**課題の指示**
仏像展示を紹介する文章から、「他の方がすでに主要な作品につ」を含むところで書き始め、「像(ちんぞう)と呼ばれます。」まで写したら止めて、その部分を一字も変えずに書き写せ。
+++ 本文抜粋
仏像の後ろ姿や、横顔をじっくり見ることのできるのは美術館展示ならではです。

特に気になった作品まとめ

他の方がすでに主要な作品について、素晴らしい展覧会レポートを乗せていらっしゃるので、私はちょっと違った視点から作品を取り上げて見たいと思います。

◎弘法大師像

1面 鎌倉時代 14世紀 所蔵:京都・神護寺所蔵大きな1枚板を使った、一木造です。浮き彫りとなっています。五鈷杵や水瓶などの一部はより立体的に見えるようにでしょうか、別材をついであります。仏画、仏像は多いのですが、板材の浮き彫り表現は珍しいように思えます。どことなく中国や東南アジアの石仏群を彷彿とさせるを作品です。展示ケース前に御簾がかけられており、美術館にいながらお寺に参拝に行った時のような没入できる工夫がされてあります。とても遊び心のある展示の工夫がなされていました。


◎真言八祖像

8幅 鎌倉時代 13世紀 京都・神護寺所蔵
密教と関わり合いのある僧らの頂相(ちんそう)です。
頂相とは、僧の肖像画を指します。これが立体物になると頂像(ちんぞう)と呼ばれます。
他の肖像画などと比べて、少し違和感を持たれる方もいらっしゃるのではないでしょうか。
++++++
+++ データ抜粋
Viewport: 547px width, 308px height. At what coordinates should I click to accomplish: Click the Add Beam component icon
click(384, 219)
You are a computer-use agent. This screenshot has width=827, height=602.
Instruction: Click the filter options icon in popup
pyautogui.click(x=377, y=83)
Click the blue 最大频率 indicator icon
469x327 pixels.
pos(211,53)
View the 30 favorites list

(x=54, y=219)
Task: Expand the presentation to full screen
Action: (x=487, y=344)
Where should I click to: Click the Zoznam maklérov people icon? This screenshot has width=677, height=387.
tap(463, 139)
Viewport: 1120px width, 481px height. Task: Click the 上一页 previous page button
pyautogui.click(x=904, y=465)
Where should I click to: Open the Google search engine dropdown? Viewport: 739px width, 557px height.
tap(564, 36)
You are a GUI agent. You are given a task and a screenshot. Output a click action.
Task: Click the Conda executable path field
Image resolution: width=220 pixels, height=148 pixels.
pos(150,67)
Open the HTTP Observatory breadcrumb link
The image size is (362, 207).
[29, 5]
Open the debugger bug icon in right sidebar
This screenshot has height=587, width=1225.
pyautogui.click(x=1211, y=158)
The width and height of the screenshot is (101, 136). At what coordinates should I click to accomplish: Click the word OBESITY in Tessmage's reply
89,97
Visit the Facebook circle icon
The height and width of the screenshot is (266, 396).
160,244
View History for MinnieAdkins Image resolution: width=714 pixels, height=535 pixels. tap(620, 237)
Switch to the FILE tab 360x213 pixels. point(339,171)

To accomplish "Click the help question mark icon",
++++++
**解答例**
他の方がすでに主要な作品について、素晴らしい展覧会レポートを乗せていらっしゃるので、私はちょっと違った視点から作品を取り上げて見たいと思います。

◎弘法大師像

1面 鎌倉時代 14世紀 所蔵:京都・神護寺所蔵大きな1枚板を使った、一木造です。浮き彫りとなっています。五鈷杵や水瓶などの一部はより立体的に見えるようにでしょうか、別材をついであります。仏画、仏像は多いのですが、板材の浮き彫り表現は珍しいように思えます。どことなく中国や東南アジアの石仏群を彷彿とさせるを作品です。展示ケース前に御簾がかけられており、美術館にいながらお寺に参拝に行った時のような没入できる工夫がされてあります。とても遊び心のある展示の工夫がなされていました。


◎真言八祖像

8幅 鎌倉時代 13世紀 京都・神護寺所蔵
密教と関わり合いのある僧らの頂相(ちんそう)です。
頂相とは、僧の肖像画を指します。これが立体物になると頂像(ちんぞう)と呼ばれます。